Coal producers stuck in vicious cycle with low prices
AUSTRALIA'S thermal coal industry is keeping itself in a vicious cycle as it continues to pump out coal, despite knowing that its extra supply is weighing down the all-important international prices.
For Queensland and New South Wales mines, the 71 operations producing thermal coal - used to create electricity - are trying to overcome rock bottom prices by upping the amount they export.
But according to the Bureau of Resources Energy Economics report released on Wednesday, they are also contributing to the problem.
Since smashing to record highs in 201 of more than AUD$146, prices tumbled to AUD$106 this year and are expected to hit AUD$98 in 2014.
In the past decade, new mines across Central Queensland and regional New South Wales were rushed through construction and into operation to take advantage of the once high prices.
Many are locked into "take-or-pay" contracts with rail and port companies that require mines to pay the same amount whether they export a million of tonnes in coal or let the conveyor belts run empty.
"This extra production has placed further downward pressure on thermal coal prices," the report found.
BREE suggested while demand for coal will increase internationally, this glut of coal could keep prices soft.

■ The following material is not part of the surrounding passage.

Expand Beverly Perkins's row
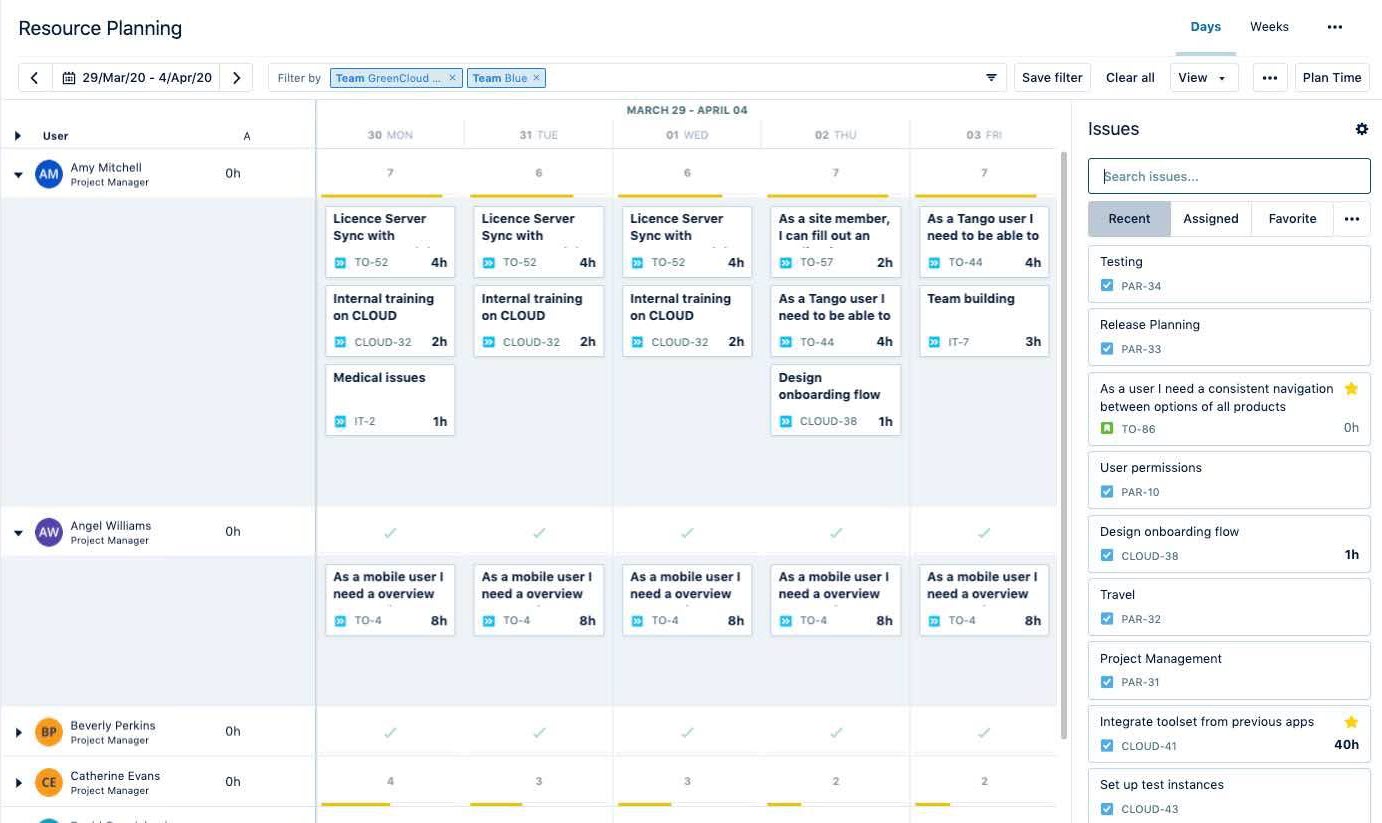 [x=18, y=731]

It will be frustrating news for the thousands of mine workers throughout Queensland and NSW who have lost their jobs as a result of mines trying to save money in a tough market.
In the past 18 months, more than 10,000 jobs have been lost from the coal industry in both states.
BREE estimates that demand from India and China, despite slowing its construction of coal-fed power plants, will help drive demand for coal beyond 2014.